I am not exactly sure about your procedure, but one thing you could check is that those MRRs are on the same set of evaluation triples: for selecting hyperparameter we typically use a validation set which is different from the test set used for the final performance assessment. Since the hparams are chosen on this validation, it can happen that the performance drops a bit when switching to the test set. Moreover, there is some inherent stochasticity in the training process which can lead to slightly fluctuating results. Thus, one often trains one configuration multiple times with different random seeds to assess how much variation there is between those runs.

why some trials have much higher Mrr in HPO but failed?
could you explain what you mean here?

How can I Know the default value for margin in marginranking loss function in default case for models and is it the same in all models?

this seems to be a different question. You can find an answer at https://pykeen.readthedocs.io/en/stable/api/pykeen.losses.MarginRankingLoss.html. If you did not include this parameter in the HPO grid, or manually changed it in between, then it should be the same for all models you trained.

notice that if you trained multiple different models, they sometimes have different default loss functions, e.g., ConvE defaults to BCEAfterSigmoidLoss instead of margin ranking loss.

ahmedibatta · 2022-06-15T08:22:15Z

Thanks for your reply and this good tip, I will try multiple times.

could you explain what you mean here?

In the final results of HPO in file(trials.TSV), there are values(Mrr) for some trials are higher than the final best model, but the status of these trials are PRUNED. Even I do not indicate any value for pruner in hpo_pipeline()

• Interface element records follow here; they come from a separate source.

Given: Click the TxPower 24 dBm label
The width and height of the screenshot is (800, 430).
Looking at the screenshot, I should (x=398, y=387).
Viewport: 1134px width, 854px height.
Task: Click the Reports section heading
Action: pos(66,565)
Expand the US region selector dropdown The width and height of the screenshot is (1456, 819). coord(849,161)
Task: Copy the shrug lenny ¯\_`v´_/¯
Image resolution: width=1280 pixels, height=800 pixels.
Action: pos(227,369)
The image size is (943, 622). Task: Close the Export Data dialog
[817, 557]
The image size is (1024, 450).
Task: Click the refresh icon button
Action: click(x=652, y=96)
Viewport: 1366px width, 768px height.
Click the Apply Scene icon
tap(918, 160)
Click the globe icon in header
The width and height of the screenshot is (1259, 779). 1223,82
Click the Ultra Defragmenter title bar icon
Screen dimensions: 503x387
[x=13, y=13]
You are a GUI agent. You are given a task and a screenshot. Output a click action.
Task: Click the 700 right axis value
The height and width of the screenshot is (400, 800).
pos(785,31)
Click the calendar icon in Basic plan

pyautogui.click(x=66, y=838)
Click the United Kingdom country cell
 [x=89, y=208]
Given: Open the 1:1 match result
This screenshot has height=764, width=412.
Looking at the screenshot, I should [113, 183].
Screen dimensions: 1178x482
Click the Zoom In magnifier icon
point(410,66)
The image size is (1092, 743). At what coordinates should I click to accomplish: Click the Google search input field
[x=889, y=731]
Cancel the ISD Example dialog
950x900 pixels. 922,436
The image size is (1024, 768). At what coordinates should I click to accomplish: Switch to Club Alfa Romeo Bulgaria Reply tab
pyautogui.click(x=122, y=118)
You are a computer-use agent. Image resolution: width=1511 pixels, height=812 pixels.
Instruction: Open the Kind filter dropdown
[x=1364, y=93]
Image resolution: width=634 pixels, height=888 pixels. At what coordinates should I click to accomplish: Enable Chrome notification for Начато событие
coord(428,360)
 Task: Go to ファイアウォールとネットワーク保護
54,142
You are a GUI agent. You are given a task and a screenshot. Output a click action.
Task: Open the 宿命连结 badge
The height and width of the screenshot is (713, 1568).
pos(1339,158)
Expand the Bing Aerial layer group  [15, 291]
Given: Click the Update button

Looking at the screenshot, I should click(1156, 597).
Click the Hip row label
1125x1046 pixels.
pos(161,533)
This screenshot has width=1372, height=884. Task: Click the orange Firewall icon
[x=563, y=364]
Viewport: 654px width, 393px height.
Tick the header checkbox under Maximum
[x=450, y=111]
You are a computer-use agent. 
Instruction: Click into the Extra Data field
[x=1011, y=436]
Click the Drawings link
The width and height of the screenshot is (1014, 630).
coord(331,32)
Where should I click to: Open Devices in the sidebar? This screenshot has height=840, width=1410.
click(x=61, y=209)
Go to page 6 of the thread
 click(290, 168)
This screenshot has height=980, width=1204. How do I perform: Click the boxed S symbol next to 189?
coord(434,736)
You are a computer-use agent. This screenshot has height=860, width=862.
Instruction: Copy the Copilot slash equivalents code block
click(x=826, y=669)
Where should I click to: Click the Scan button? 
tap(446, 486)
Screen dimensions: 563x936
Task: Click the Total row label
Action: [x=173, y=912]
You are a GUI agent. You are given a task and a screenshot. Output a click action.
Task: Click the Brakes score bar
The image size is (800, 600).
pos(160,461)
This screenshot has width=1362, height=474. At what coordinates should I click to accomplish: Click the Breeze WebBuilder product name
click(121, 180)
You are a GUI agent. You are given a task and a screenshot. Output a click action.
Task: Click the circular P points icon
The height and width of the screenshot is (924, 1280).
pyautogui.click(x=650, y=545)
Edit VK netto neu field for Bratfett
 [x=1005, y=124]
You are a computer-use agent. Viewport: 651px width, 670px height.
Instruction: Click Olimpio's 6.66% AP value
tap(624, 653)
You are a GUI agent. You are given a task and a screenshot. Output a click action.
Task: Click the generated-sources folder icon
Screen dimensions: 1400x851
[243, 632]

cthoyt · 2022-06-15T08:34:33Z

Can't provide any more help without full code example

ahmedibatta · 2022-06-15T14:27:32Z

My code

from pykeen.hpo import hpo_pipeline
hpo_pipeline_result = hpo_pipeline(  
    n_trials=100,
    training=training,
    testing=testing,
    validation = validation,
  
    model='BoxE',    
    model_kwargs_ranges=dict(
            embedding_dim=dict(
                type=int,
                low=20,
                high=512,
                q=10)),  

    optimizer='adam',  
    optimizer_kwargs_ranges=dict(
            lr=dict(
                type=float,
                low=0.001,
                high=0.1,
                scale ='log')), 
    loss='marginranking', 
    training_loop='slcwa',
    training_kwargs_ranges=dict(
            num_epochs=dict(
                type=int,
                low=10,
                high=500,
                q=10) , 
            batch_size=dict(type = int,
                            low = 16,
                            high = 200, 
                            q= 16) ), 
    negative_sampler='basic',
    negative_sampler_kwargs_ranges=dict(
            num_negs_per_pos=dict(
                type=int,
                low=1,
                high=100,
                q=10)),
    evaluator_kwargs=dict(filtered=True),
    stopper='early',
    stopper_kwargs=dict(frequency=5, patience=2, relative_delta=0.002),
    filter_validation_when_testing  = True,
)

mberr · 2022-06-15T15:42:09Z

Even I do not indicate any value for pruner in hpo_pipeline()

To select a pruner, we use class_resolver.contrib.optuna.pruner_resolver, which defaults to MedianPruner, cf.
https://github.com/cthoyt/class-resolver/blob/8e56e153513cae1a13b9fc12b57cbcd4ade79948/src/class_resolver/contrib/optuna.py#L49-L54 If you want to disable pruning, use pruner="Nop" instead. Notice that not pruning trials will likely increase the runtime of the HPO.

In the final results of HPO in file(trials.TSV), there are values(Mrr) for some trials are higher than the final best model, but the status of these trials are PRUNED.

Could you also share the trials.tsv (or the relevant part of it)? Also, to which extent are the results higher?

ahmedibatta · 2022-06-15T16:38:38Z

I do not know how to share all file with you here so I just take trials with highest Mrr (0.45) value but PRUNED (trial 80). However, the hpo at the end chose another trial (trial 80) with Mrr = 0.36.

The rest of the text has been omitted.